Anil Dave can no longer pretend that pollution doesn’t kill
The Global Burden of Disease study says India’s pollution causes nearly 1.1 million premature deaths every year. In December environment minister Anil Madhav Dave told Rajya Sabha that there was no “credible” study to quantify the number of deaths caused directly as a result of air pollution. The new report is fresh evidence for the minister to finally accept that pollution is a giant killereditorials Updated: Feb 15, 2017 18:17 IST
The bad news on the pollution front continues: India’s air now rivals China’s as the world’s deadliest, according to a new study published on Tuesday amid warnings that efforts to curb pollution from coal won’t yield results any time soon. India’s poor air quality causes nearly 1.1 million premature deaths every year, almost on par with China, concluded a joint report by two US-based health research institutes. More crucially, where deaths linked to air pollution in China have steadied in recent years, the rate has soared in India where smog readings in major cities routinely eclipse safe exposure levels. India has recorded a nearly 50% increase in premature deaths linked to PM2.5 -- fine particles that lodge deep in the lungs -- between 1990 and 2015, the report added.

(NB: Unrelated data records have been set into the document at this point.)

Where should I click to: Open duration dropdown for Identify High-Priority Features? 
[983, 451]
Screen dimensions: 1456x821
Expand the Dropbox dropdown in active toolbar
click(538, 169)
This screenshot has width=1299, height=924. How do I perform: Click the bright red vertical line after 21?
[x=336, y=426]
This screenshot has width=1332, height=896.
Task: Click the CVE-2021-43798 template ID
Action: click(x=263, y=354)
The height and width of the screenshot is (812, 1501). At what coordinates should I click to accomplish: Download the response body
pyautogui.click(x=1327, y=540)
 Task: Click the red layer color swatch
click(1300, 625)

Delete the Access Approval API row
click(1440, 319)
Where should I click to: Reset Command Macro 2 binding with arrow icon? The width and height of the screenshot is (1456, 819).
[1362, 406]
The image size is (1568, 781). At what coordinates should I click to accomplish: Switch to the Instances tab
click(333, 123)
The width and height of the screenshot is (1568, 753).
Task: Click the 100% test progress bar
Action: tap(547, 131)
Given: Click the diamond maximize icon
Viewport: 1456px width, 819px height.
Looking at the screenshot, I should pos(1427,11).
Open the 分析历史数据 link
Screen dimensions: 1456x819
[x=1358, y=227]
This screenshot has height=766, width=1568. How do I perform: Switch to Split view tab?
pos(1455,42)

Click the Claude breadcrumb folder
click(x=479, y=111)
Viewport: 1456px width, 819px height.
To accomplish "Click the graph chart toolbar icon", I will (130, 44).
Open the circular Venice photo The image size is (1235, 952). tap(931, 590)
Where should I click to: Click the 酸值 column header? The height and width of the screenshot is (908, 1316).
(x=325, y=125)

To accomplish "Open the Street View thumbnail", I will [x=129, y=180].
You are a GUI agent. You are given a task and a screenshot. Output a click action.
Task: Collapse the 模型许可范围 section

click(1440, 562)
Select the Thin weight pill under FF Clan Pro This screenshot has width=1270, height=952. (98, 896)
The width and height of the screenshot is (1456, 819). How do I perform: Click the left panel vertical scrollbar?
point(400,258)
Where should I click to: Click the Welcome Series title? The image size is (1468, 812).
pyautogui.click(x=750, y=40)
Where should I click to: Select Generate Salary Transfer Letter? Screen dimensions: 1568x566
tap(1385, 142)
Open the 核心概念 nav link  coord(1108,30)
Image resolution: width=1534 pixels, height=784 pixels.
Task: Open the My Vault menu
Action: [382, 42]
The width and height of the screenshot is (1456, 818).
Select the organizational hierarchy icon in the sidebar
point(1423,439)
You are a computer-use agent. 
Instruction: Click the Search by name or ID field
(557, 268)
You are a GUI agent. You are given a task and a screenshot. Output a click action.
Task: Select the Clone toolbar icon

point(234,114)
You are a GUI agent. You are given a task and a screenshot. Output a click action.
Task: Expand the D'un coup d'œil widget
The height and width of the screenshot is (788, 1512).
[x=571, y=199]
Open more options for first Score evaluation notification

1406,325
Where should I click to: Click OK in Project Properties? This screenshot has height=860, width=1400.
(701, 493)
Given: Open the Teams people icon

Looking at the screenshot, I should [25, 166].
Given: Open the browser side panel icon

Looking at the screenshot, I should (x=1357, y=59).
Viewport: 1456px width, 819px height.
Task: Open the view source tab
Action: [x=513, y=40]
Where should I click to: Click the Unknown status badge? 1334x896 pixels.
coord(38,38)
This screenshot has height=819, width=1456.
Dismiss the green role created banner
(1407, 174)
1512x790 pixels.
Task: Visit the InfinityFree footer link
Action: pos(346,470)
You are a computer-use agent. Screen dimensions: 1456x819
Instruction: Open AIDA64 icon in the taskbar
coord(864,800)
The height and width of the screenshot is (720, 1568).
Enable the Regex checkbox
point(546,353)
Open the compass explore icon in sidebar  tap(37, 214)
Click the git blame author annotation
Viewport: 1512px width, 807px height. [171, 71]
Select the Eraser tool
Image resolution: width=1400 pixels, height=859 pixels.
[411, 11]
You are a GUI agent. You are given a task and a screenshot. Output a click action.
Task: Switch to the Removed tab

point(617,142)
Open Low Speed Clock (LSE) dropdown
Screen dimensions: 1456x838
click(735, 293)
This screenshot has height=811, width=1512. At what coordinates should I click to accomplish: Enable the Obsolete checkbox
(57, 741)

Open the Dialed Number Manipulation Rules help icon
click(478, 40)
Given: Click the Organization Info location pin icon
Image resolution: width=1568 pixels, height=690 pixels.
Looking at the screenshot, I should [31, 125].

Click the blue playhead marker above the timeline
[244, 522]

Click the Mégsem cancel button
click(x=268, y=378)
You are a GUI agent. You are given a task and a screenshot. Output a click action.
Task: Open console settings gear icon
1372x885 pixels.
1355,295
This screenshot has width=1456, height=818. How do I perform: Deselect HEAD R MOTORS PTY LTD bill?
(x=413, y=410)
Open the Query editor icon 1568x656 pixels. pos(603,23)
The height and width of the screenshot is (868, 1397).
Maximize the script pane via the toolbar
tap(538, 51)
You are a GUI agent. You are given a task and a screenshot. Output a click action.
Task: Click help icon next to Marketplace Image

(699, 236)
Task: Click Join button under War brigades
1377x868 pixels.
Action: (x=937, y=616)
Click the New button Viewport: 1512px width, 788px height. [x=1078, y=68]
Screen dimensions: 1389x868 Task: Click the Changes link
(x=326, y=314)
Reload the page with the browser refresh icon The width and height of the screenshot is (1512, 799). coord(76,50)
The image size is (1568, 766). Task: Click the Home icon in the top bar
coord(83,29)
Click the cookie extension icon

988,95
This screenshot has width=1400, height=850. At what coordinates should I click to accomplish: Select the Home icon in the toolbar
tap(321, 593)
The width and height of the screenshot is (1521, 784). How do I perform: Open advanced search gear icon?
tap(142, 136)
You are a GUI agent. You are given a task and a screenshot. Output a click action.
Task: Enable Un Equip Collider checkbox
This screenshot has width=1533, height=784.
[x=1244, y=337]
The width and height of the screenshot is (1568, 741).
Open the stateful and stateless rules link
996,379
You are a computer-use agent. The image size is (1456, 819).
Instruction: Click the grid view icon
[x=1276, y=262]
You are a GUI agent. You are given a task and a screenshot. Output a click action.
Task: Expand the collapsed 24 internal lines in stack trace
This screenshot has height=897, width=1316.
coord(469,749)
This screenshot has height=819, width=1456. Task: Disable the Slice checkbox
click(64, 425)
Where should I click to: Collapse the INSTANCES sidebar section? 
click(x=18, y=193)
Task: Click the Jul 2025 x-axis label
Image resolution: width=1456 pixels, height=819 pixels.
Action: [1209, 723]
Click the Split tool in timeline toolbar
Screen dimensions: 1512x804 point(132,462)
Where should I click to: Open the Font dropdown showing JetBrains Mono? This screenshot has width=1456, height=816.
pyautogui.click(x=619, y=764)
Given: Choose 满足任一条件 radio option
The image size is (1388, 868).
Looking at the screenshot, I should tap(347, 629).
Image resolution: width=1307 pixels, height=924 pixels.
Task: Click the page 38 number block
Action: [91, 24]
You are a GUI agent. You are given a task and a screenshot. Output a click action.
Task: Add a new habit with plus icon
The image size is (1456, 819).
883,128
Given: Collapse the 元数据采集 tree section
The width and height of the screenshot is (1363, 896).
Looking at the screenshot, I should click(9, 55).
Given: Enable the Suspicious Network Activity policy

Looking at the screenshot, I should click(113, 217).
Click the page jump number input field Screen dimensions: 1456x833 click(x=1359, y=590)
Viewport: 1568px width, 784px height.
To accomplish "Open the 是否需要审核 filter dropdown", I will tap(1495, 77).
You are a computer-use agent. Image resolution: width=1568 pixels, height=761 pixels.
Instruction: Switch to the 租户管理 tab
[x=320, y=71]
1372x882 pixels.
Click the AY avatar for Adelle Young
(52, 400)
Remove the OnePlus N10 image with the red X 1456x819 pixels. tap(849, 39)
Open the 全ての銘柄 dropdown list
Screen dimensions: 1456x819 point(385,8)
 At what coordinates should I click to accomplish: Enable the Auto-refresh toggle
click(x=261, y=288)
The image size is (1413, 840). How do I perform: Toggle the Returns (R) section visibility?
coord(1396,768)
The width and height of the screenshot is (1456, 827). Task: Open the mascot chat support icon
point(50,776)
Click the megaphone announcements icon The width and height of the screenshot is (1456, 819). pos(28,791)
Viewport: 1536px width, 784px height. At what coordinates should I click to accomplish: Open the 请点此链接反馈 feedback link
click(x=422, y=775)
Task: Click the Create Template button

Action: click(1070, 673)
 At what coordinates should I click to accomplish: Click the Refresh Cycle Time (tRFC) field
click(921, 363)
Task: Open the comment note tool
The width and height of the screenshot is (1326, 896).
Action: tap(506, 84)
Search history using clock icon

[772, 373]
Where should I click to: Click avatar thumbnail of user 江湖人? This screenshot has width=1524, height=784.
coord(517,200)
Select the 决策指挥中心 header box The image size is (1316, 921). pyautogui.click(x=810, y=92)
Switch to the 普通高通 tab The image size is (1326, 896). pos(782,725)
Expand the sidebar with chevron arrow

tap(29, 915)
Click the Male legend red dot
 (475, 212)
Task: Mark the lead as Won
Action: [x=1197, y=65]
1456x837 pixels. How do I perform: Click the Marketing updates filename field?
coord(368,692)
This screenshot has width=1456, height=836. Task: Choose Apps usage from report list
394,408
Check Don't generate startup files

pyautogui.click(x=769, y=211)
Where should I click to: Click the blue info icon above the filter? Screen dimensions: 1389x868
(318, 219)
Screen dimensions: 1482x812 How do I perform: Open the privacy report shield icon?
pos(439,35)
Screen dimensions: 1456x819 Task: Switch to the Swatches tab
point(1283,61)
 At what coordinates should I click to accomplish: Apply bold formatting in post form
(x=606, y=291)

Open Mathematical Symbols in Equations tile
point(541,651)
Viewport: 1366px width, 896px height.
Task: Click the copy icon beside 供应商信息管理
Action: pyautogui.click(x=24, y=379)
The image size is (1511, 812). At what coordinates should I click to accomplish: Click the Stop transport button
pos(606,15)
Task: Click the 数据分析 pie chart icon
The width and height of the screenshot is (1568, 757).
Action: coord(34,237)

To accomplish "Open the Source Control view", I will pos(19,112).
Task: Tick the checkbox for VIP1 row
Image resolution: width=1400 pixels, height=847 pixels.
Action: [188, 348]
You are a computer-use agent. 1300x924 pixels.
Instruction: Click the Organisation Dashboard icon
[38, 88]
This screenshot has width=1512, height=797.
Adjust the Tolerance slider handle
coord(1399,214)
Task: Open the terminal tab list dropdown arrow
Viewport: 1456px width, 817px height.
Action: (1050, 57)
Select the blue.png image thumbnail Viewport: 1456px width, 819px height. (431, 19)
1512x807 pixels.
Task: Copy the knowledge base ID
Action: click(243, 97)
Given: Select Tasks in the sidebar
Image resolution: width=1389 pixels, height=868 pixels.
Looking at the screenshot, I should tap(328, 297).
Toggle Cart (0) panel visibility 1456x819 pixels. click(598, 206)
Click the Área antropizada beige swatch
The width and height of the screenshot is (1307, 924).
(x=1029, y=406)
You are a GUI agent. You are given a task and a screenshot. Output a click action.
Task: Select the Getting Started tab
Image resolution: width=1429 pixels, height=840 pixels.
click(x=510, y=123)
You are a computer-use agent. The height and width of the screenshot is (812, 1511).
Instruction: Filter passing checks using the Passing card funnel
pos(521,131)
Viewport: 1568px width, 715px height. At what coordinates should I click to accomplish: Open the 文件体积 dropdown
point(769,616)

Pollution in New Delhi in November reached crisis levels, with crop burning, car exhaust, dust and coal plants blamed for the record smog. The government shuttered schools and temporarily closed a coal-fired power plant as a stop gap, but experts say the energy-hungry nation will need to do more if it’s to clean the air for India’s 1.25 billion people. India’s problem is that it is --- and will remain for years to come --- a coal-based economy. This is because coal is cheap and also that renewables are not going to be expanding fast enough for the country to reverse the problem. India, however, should have expected this kind of a report, since, for a couple of years, satellite data has been showing that the average particulate matter exposure was going up in the country. As pollution travels hundreds of kilometers, experts have called for national, regional and city-level action plans with measurable targets to lower pollution levels.
But for any countrywide plan, the first thing that would be needed is to acknowledge the link that exists between air pollution and health of citizens. However, that is somehow missing. In December, environment minister Anil Madhav Dave told Rajya Sabha that there is no “credible” study to quantify the number of deaths caused directly as a result of air pollution. “Lung and allied diseases are affected by a number of factors such as smoking, hereditary factors, lifestyle, occupation, socio-economic status, immunity levels, medical history etc. besides air pollution,” he added. The new report is fresh evidence for the minister to finally accept that pollution is a giant killer and we are losing the battle with every passing day.